This git repository contains a number of Scala projects that provide interoperation between MemSQL and a Spark cluster.
Name | Description |
---|---|
MemSQL Spark Interface | A Spark app providing an API to run MemSQL Streamliner Pipelines on Spark |
MemSQL etlLib | A library of interfaces for building custom MemSQL Streamliner Pipelines |
MemSQL Spark Connector | Scala tools for connecting to MemSQL from Spark |
Right now this project is only supported for Spark version 1.5.2. It has been primarily tested against the MemSQL Spark Distribution which you can download here: http://versions.memsql.com/memsql-spark/latest
You can find Scala documentation for everything exposed in this repo here: memsql.github.io/memsql-spark-connector
You can find MemSQL documentation on our Spark ecosystem here: docs.memsql.com/latest/spark/
The MemSQL Spark Interface is a Spark application that runs in a Spark cluster. The Interface provides an HTTP API to run real-time pipelines on Spark. It is also required to interface MemSQL Ops with a Spark cluster.
The MemSQL ETL library provides interfaces and utilities required when writing custom pipeline JARs. You can learn more about doing this on our docs.
The MemSQL Spark connector provides tools for reading from and writing to MemSQL databases in Spark.
The connector provides a number of integrations with Apache Spark including a custom RDD type, DataFrame helpers and a MemSQL Context.
###MemSQLContext
The MemSQL Context maintains metadata about a MemSQL cluster and extends the Spark SQLContext.

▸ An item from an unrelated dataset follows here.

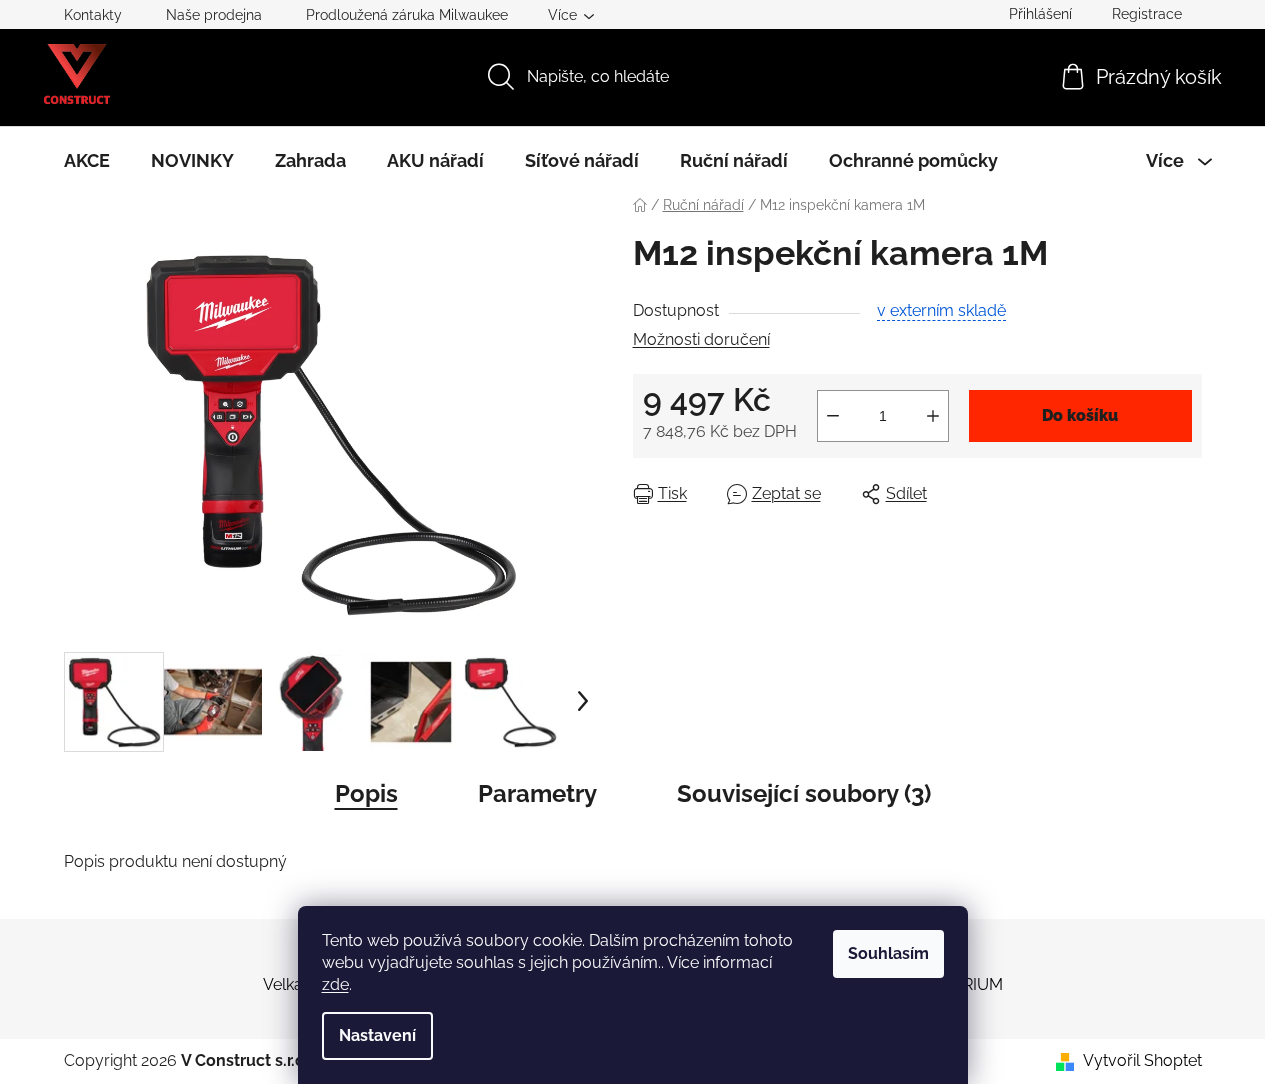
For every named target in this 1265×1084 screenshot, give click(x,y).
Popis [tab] (366, 793)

import com.memsql.spark.connector.MemSQLContext
// NOTE: The connection details for your MemSQL Master Aggregator must be in
// the Spark configuration. See http://memsql.github.io/memsql-spark-connector/latest/api/#com.memsql.spark.connector.MemSQLConf
// for details.
val memsqlContext = new MemSQLContext(sparkContext)
val myTableDF = memsqlContext.table("my_table")

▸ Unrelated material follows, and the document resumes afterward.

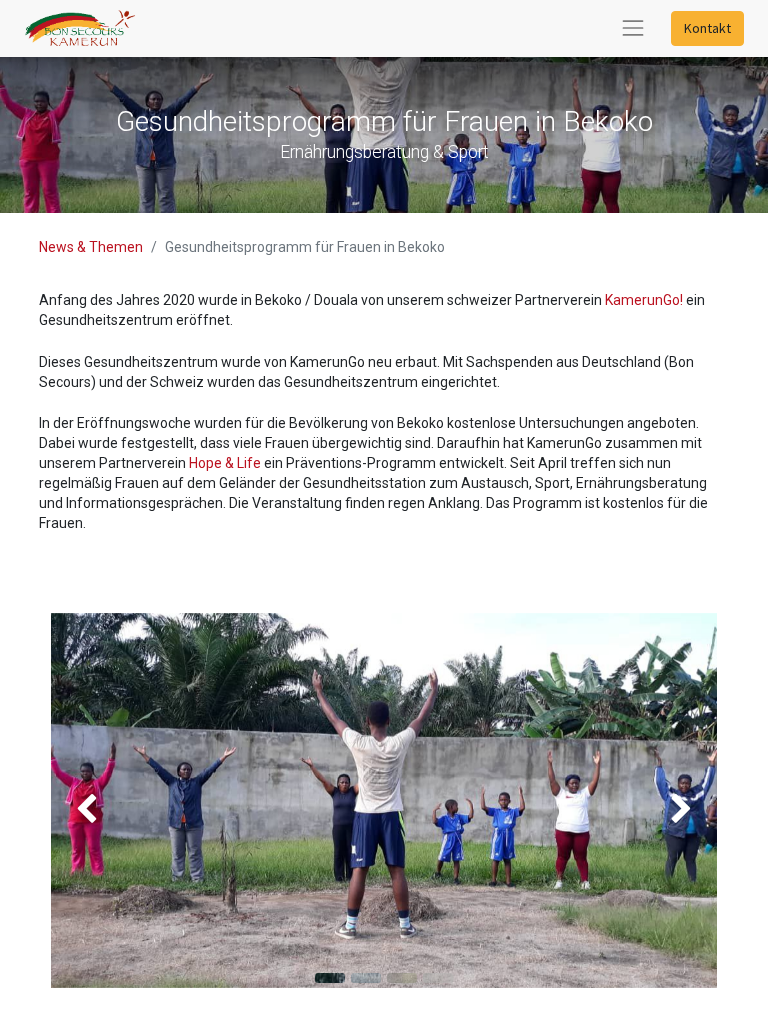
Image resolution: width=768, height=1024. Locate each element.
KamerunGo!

// myTableDF now is a Spark DataFrame which represents the specified MemSQL table
// and can be queried using Spark DataFrame query functions
You can also use memsqlContext.sql
to pull arbitrary tables and expressions
into a DataFrame
val df = memsqlContext.sql("SELECT * FROM test_table")
val result = df.select(df("test_column")).where(df("other_column") === 1).limit(1)
// Result now contains the first row where other_column == 1
Additionally you can use the DataFrameReader
API
val df = memsqlContext.read.format("com.memsql.spark.connector").load("db.table")
###saveToMemsql
The saveToMemsql function writes a DataFrame
to a MemSQL table.
import org.apache.spark.sql._
import org.apache.spark.sql.types._
import org.apache.spark.sql.memsql.SparkImplicits._
...
val rdd = sc.parallelize(Array(Row("foo", "bar"), Row("baz", "qux")))
val schema = StructType(Seq(StructField("col1", StringType, false),
StructField("col2", StrindType, false)))
val df = sqlContext.createDataFrame(rdd, schema)
df.saveToMemSQL("db", "table")
You can also use the DataFrameWriter
API
df.write.format("com.memsql.spark.connector").save("db.table")
In order to compile this library you must have the Simple Build Tool (aka sbt) installed.
Artifacts are published to Maven Central [http://repo1.maven.org/maven2/com/memsql/].
Inside a project definition you can depend on our MemSQL Connector like so:
libraryDependencies += "com.memsql" %% "memsql-connector" % "VERSION"
And our ETL interface for MemSQL Streamliner:
libraryDependencies += "com.memsql" %% "memsql-etl" % "VERSION"
You can use SBT to compile all of the projects in this repo. To build all of the projects you can use:
sbt "project etlLib" build \
"project connectorLib" build \
"project interface" build
All unit tests can be run via sbt. They will also run at build time automatically.
sbt 'project etlLib' test
sbt 'project connectorLib' test
sbt 'project interface' test